[Start of Attachment]
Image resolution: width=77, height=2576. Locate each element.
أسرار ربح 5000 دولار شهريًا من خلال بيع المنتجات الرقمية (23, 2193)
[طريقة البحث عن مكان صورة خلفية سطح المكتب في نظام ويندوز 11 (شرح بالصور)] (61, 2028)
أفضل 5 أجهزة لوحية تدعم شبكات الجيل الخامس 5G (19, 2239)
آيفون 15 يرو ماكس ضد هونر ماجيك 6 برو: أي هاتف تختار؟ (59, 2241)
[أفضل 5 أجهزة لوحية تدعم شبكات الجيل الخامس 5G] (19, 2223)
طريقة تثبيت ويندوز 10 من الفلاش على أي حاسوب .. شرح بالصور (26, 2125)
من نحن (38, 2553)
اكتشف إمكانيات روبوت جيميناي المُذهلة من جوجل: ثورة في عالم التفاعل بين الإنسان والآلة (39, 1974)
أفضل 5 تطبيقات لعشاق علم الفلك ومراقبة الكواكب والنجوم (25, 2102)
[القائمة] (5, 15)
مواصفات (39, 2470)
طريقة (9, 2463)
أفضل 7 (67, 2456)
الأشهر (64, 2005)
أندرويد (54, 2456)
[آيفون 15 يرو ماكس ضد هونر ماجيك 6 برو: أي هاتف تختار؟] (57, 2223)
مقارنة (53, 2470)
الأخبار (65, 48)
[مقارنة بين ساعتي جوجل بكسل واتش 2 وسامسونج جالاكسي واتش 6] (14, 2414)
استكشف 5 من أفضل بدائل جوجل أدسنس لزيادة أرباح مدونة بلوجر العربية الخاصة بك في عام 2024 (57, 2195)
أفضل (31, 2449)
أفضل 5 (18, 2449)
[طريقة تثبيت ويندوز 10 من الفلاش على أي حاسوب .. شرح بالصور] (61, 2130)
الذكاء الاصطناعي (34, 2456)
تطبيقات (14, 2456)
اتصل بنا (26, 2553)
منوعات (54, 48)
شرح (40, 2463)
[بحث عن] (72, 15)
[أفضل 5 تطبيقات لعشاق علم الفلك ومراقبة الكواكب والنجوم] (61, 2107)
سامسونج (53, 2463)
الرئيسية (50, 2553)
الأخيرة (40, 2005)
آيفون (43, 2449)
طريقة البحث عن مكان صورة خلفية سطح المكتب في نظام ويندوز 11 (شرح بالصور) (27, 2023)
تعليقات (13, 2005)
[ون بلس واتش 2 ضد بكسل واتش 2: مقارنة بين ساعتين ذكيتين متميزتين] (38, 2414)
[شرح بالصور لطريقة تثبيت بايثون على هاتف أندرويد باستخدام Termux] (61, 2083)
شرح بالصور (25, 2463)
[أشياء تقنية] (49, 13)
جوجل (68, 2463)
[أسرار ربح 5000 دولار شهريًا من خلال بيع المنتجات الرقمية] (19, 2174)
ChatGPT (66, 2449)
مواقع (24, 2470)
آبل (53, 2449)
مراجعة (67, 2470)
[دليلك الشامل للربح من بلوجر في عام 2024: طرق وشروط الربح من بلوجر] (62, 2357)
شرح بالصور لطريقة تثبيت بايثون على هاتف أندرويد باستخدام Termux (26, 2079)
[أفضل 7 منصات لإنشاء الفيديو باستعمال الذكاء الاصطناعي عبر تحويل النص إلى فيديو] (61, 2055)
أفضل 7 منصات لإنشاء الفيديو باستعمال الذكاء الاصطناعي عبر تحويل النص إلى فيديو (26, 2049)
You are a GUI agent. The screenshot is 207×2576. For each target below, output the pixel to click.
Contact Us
[End of Attachment]
• Task
From the material above, copy exactly the lines between the line holding "[طريقة البحث عن" and the line holding "[أفضل 5 أجهزة", inclusive, and only those.

• Answer section
[طريقة البحث عن مكان صورة خلفية سطح المكتب في نظام ويندوز 11 (شرح بالصور)] (61, 2028)
أفضل 5 أجهزة لوحية تدعم شبكات الجيل الخامس 5G (19, 2239)
آيفون 15 يرو ماكس ضد هونر ماجيك 6 برو: أي هاتف تختار؟ (59, 2241)
[أفضل 5 أجهزة لوحية تدعم شبكات الجيل الخامس 5G] (19, 2223)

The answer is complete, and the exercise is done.